Creative Fusion: Azziz Muhammad / East Cleveland

Visions and Revisions

Azziz Muhammad is a visual artist and community activist who grew up in East Cleveland. Comfortably seated in a window at the main branch of the East Cleveland Public Library, he spoke with CAN about his work as a part of the Cleveland Foundation’s Creative Fusion Data Cohort.  The view along streets near the library is mainly one of advanced rustbelt ruination, but the library itself is a very different matter. That mansion-like 1916 building and its sleek 2005 additions make up the chambers of the still beating heart of East Cleveland’s library system and, one would like to think, of East Cleveland as a whole. Despite suffering the worst that collapsing local economies and racial prejudice can throw at it, there remains more to the decaying city than anyone has managed to measure, or contrived to represent as either fact or fine art.

Azziz, who receives his BFA from the Cleveland Institute of Art in spring, 2019, is a natural for Creative Fusion’s project. Among the series of drawings and mixed media studies posted on his website are images that spring from life in the city. They speak of psychological and physical harm and anxiety, yet often with an imaginative warmth that takes over, delivering its own message. One subhead on his site reads: “Suffering and Change.” The drawings there range from a slice-of-nightmare vista depicted in View of Bombs from Space Station, to the chiaroscuro ink drawing Young Hearts, where elated teen faces pursue the night, out late on a city corner. Azziz renders slices of life, but often as if seen in a waking dream. In a watercolor and charcoal painting on grained wood panel, titled Products, a few jars and bottles of different sizes are outlined on a billboard overlooking a city bridge. Lower down a man in a hoodie and a woman in a “come up and see me sometime” pose push forward toward the viewer, out from the thick street-level atmosphere of the smoggy brown town.

“Portraits,” another subhead, reveals a somewhat different side to his work. Twenty fluid studies of human faces, mostly executed on toned paper (yellow, shades of blue, red, black and white), depict faces of men and women, young and old. Some are almost cubist, others are compiled from a whirlwind of short, coiling lines. The flowing planes of nose and cheek, forehead and chin, are like vectors of recognition. Azziz uses chalk or pastel, charcoal, ink, marker, and watercolor in these quick studies, though never more than one or two at a time. The overall impression they give is of abstract presence, divorced from the ephemera of mood or character. Azziz observes how a face can float in the mind like a mask, balanced on a pedestal of neck and shoulders, emptied of most social or physical context (though one face does have a necktie and sportcoat). In that way his drawings are meditations on the nature of human recognition, and the phenomenon of projection; we’re all programmed to see and “read” faces not only in our own species, but to a greater or lesser extent in every eye-nose-mouth configuration on earth. Some of our strongest urges propel us toward recognition, identification, and empathy. Why does this creative identification-connection so often fail to happen, out on the street, in the classroom? What goes wrong?

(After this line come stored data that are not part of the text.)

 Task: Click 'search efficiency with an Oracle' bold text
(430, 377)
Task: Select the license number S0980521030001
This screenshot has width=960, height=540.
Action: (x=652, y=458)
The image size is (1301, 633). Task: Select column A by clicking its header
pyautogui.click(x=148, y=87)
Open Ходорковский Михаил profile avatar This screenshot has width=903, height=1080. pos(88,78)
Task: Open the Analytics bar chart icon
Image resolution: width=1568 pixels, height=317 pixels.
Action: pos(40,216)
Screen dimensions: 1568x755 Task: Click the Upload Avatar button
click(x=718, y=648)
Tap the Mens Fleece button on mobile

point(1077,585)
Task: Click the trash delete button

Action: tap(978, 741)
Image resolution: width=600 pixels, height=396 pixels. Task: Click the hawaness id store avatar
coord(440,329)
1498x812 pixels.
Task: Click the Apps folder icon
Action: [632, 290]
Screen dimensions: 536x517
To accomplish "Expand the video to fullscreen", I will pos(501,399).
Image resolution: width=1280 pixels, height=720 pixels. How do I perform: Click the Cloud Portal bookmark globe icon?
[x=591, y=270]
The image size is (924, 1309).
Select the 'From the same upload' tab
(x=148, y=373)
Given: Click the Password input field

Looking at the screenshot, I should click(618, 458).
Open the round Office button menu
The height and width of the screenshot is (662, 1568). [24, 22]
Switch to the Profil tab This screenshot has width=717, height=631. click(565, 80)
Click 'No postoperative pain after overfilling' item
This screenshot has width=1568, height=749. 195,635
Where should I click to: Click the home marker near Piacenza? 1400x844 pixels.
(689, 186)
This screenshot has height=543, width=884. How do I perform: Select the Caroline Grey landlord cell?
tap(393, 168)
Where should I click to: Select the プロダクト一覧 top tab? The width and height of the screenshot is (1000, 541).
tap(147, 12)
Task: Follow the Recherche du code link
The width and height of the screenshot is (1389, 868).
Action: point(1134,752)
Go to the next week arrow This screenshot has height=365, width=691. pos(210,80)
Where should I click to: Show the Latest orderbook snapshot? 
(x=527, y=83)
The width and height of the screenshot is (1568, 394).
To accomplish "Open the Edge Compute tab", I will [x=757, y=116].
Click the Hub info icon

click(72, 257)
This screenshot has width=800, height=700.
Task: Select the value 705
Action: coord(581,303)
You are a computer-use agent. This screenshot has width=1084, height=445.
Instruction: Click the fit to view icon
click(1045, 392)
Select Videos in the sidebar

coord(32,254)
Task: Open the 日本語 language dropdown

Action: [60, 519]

Azziz intends to conduct his own fact-finding mission, interviewing East Cleveland residents directly about conditions in the city. He plans to talk to students about education and other issues that affect their lives, and to residents in federal housing near his own home on Terrace Road about a variety of environmental concerns. There’s no shortage of those, in a city where hundreds of businesses, apartments, and houses stand empty or abandoned. At last count the city was down to about 17,000 citizens (from a peak of about 40K half a century ago or more), served by a handful of overworked police officers, an underfunded fire department, and a tax base that might as well have broken off and sunk in Lake Erie. Azziz will cooperate with Daniel Gray-Kontar during some phases of his participation, but he intends to produce more drawings in his already urban-oriented, imaginative series. “They’ll be mixed-media drawings on large panels or on paper, measuring around thirty-three inches by forty inches.” Exhibition venues will be announced.